* **WHAT THE EXERCISE ASKS**: From the data underneath, reproduce exactly the stretch that begins at the line with "You are a computer-use agent. The height" and ends after the line with "Given: Click the WMS/WMTS globe icon".

■ ■ ■ ■

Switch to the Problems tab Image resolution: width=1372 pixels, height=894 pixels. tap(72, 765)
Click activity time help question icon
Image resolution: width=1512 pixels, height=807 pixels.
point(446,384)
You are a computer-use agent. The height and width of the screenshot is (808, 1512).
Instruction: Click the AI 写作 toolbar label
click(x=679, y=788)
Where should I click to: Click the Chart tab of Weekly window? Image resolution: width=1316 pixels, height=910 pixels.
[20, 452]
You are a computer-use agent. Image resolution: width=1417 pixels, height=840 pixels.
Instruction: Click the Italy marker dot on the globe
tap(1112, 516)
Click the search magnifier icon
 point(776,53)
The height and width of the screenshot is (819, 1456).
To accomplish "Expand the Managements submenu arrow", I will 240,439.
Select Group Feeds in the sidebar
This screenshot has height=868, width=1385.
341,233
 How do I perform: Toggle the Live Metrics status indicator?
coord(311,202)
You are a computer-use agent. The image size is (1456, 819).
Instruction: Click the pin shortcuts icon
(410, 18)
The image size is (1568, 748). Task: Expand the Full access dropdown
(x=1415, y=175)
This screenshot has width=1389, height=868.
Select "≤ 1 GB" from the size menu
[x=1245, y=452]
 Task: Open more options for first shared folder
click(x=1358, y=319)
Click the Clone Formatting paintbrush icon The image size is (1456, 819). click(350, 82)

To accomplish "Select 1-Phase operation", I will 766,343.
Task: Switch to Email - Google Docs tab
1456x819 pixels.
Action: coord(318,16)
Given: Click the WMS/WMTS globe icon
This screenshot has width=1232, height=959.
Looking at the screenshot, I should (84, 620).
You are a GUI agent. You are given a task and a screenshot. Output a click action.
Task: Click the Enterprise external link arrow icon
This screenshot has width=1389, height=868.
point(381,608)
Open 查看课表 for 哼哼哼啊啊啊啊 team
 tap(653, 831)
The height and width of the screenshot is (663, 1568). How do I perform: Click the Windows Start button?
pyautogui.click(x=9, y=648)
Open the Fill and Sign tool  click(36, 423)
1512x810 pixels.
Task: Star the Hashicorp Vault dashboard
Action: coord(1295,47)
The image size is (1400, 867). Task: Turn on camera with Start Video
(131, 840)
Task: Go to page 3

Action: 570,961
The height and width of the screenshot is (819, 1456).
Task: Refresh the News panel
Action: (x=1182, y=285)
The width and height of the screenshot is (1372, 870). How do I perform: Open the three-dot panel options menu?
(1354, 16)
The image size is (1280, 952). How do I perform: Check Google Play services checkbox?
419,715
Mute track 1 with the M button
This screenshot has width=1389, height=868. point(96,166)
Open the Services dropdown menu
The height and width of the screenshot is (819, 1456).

■ ■ ■ ■

* **WRITTEN RESPONSE**:
You are a computer-use agent. The height and width of the screenshot is (808, 1512).
Instruction: Click the AI 写作 toolbar label
click(x=679, y=788)
Where should I click to: Click the Chart tab of Weekly window? Image resolution: width=1316 pixels, height=910 pixels.
[20, 452]
You are a computer-use agent. Image resolution: width=1417 pixels, height=840 pixels.
Instruction: Click the Italy marker dot on the globe
tap(1112, 516)
Click the search magnifier icon
 point(776,53)
The height and width of the screenshot is (819, 1456).
To accomplish "Expand the Managements submenu arrow", I will 240,439.
Select Group Feeds in the sidebar
This screenshot has height=868, width=1385.
341,233
 How do I perform: Toggle the Live Metrics status indicator?
coord(311,202)
You are a computer-use agent. The image size is (1456, 819).
Instruction: Click the pin shortcuts icon
(410, 18)
The image size is (1568, 748). Task: Expand the Full access dropdown
(x=1415, y=175)
This screenshot has width=1389, height=868.
Select "≤ 1 GB" from the size menu
[x=1245, y=452]
 Task: Open more options for first shared folder
click(x=1358, y=319)
Click the Clone Formatting paintbrush icon The image size is (1456, 819). click(350, 82)

To accomplish "Select 1-Phase operation", I will 766,343.
Task: Switch to Email - Google Docs tab
1456x819 pixels.
Action: coord(318,16)
Given: Click the WMS/WMTS globe icon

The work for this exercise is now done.